#### The input:
_ _ _ _

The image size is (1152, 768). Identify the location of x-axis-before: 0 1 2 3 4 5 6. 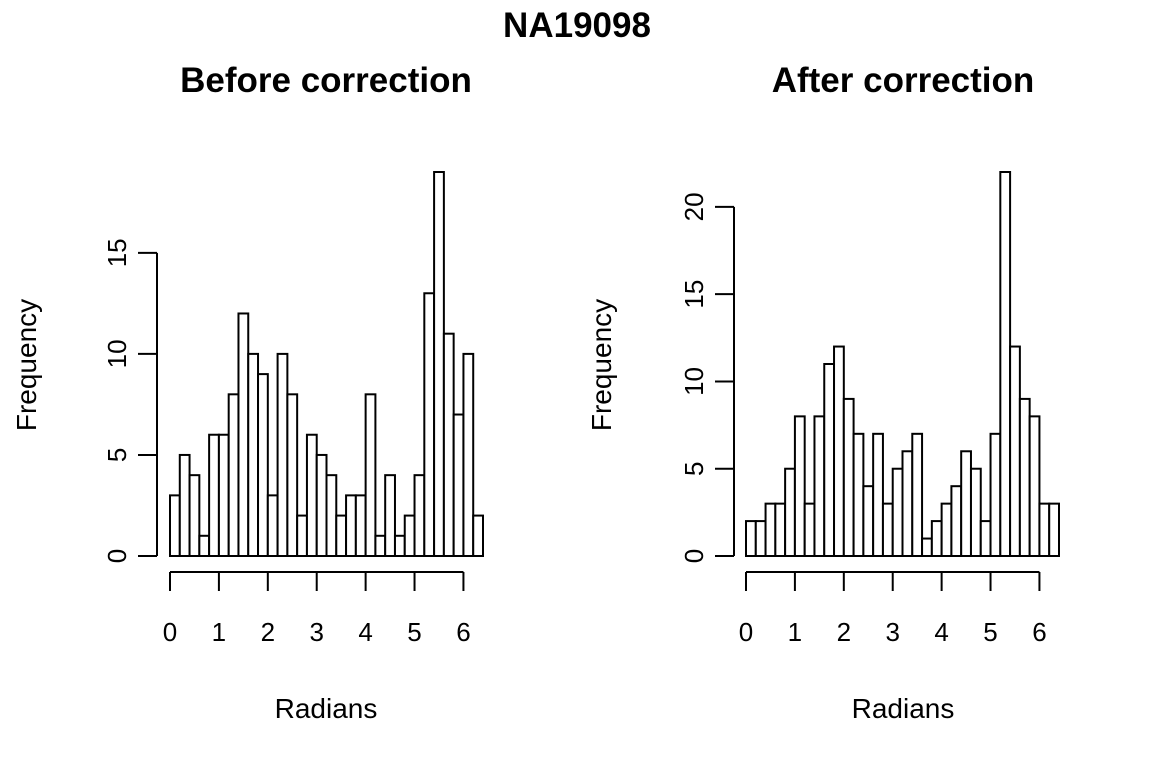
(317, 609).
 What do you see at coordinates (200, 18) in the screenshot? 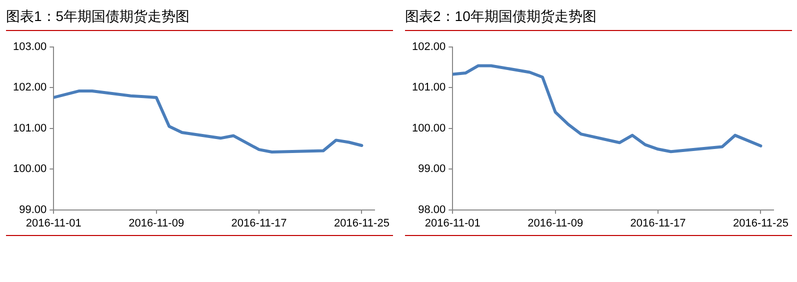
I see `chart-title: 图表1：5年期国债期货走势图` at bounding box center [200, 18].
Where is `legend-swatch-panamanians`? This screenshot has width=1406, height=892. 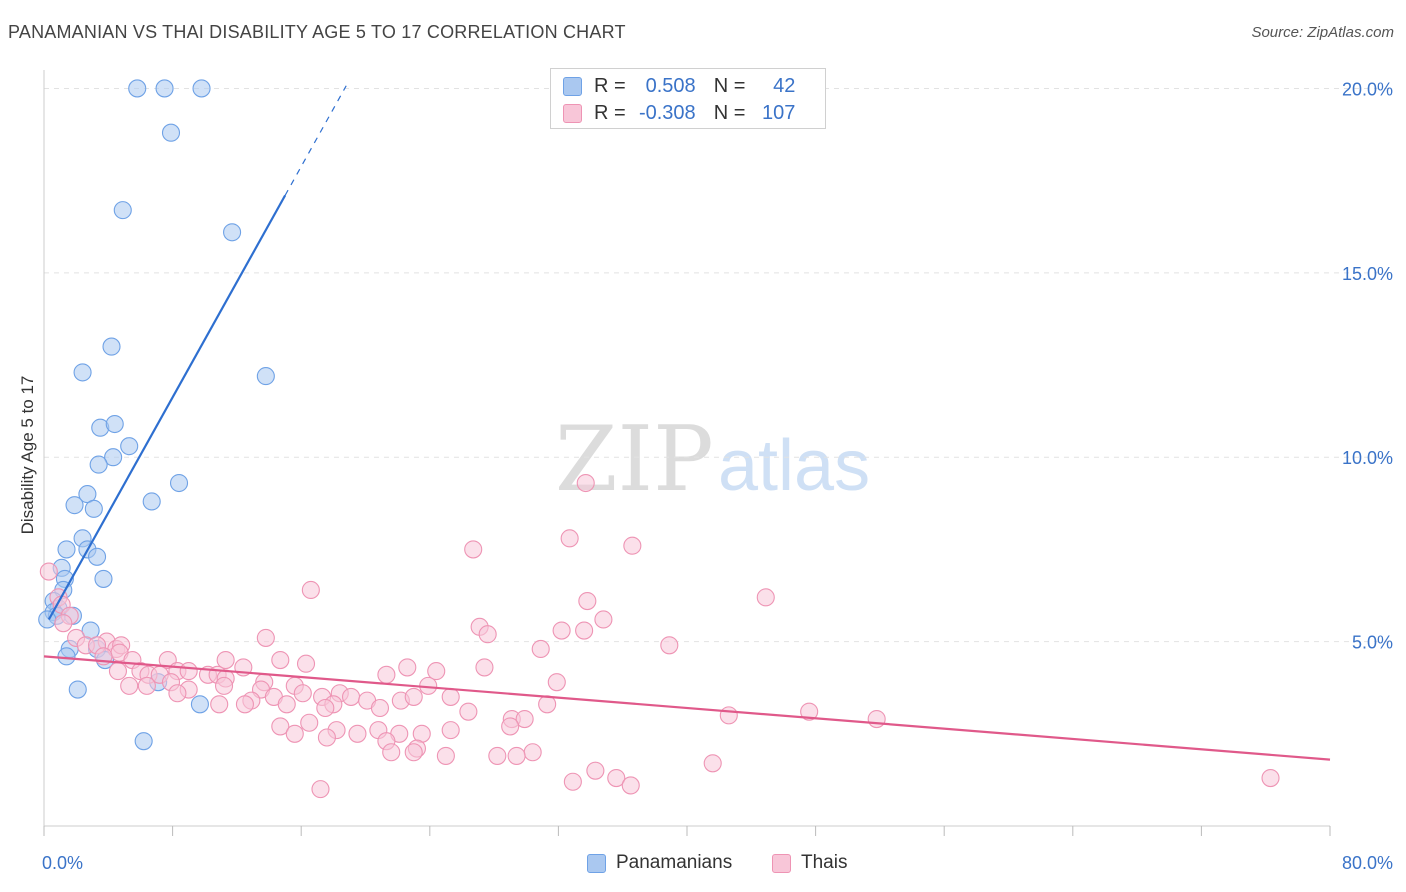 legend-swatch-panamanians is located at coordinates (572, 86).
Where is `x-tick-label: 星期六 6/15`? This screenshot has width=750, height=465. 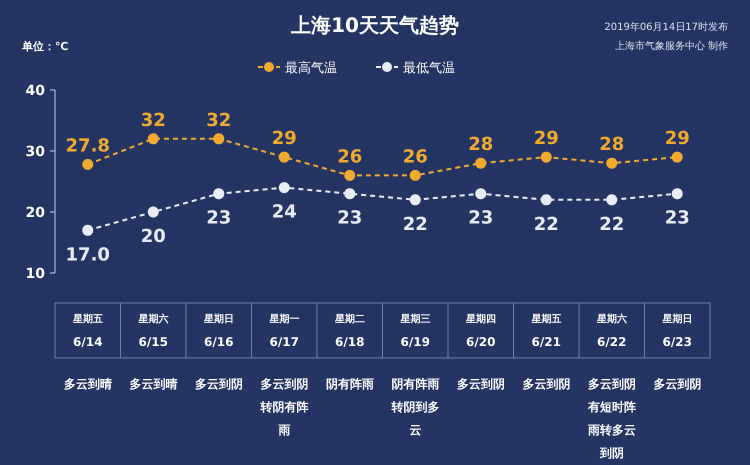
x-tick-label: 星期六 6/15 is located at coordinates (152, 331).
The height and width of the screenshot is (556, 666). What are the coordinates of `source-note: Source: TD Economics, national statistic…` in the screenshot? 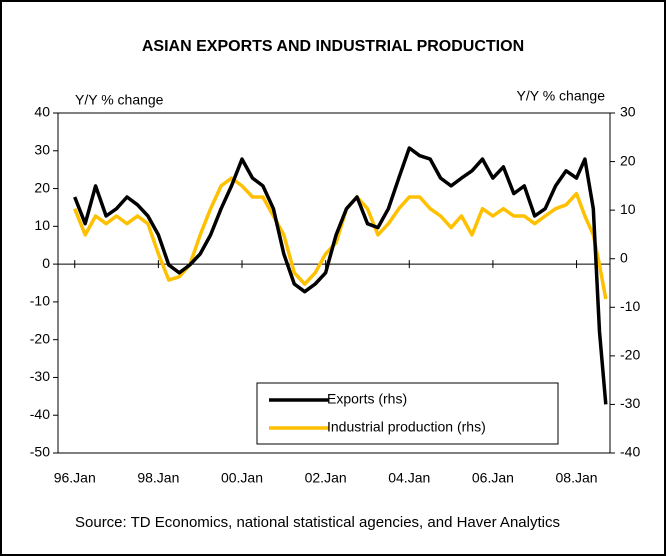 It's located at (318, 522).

_ _ _ _

#### Instructions to follow:
Copy the entries from the very first line through the line containing "center [200, 18].", including both ends, and leave the pictures out of your copy.

#### Response:
The image size is (1152, 768). Identify the location of x-axis-before: 0 1 2 3 4 5 6. 
(317, 609).
 What do you see at coordinates (200, 18) in the screenshot? 
I see `chart-title: 图表1：5年期国债期货走势图` at bounding box center [200, 18].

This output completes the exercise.